Study Groups, to Join or not, and what Putnam might say

November 17, 2011

Political Theory

While going through college, and taking many difficult classes, I have been faced with the decision of joining a study group or not. I preferably like study groups, and think that they are very beneficial, and have always done better in classes that I have participated in study groups. My roommate on the other hand, has a completely different viewpoint, and thinks that study groups are stupid, and essentially are just “dumb” kids leeching information out of smarter kids. While I disagree with his viewpoint, I understand it, because I, like I’m sure all you have, experienced a study group where a member or members are in it to only benefit themselves. They see study groups as a way for them to obtain information without having to go to class or do the readings. Even with this problem, I still think that study groups are very beneficial, but I wanted to look at the issue from the view of a political science major. I think that the most apparent connection that this case can relate to is the writings Bowling Alone by Robert Putnam and Democracy in America by Alexis de Tocqueville.
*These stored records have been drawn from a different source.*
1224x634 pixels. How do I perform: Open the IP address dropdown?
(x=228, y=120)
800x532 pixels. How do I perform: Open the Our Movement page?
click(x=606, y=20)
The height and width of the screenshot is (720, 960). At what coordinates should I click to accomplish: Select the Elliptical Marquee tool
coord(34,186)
I believe that Robert Putnam supports my view on study groups, whereas a part of Tocqueville’s writing supports my roommate’s. In college all classes are very competitive, and fundamentally you are competing against your fellow classmates. So why would a smarter classmate want to be in a study group, and help out the less knowledgeable students. He would be evening out the playing field, and therefore making it harder to achieve a good grade. According to my roommate this is why he does not join study groups. This can be examined with Tocqueville’s theory on peoples love for equality. He states: “but one also finds in the human heart a depraved taste for equality, which impels the weak to want to bring the strong down to their level, and which reduces men to preferring equality in servitude to inequality in freedom” (Tocqueville, Book 1, Chapter 3, Paragraph 28). One might ask how this applies to study groups, and the answer is that in every study group, there are always going to be more knowledgeable people and less knowledgeable people. This very problem can be applied to the “weak to bring down the strong” sentence. If there are less knowledgeable people in the group, then Tocqueville is saying that essentially they are taking knowledge from the more knowledgeable members of the group. They are not contributing any knowledge to the smarter members, but rather only receiving knowledge. This can be interpreted as the weak bringing down the strong. This is my roommate’s argument for not joining study groups, saying he does not want to be the strong being brought down by the weak.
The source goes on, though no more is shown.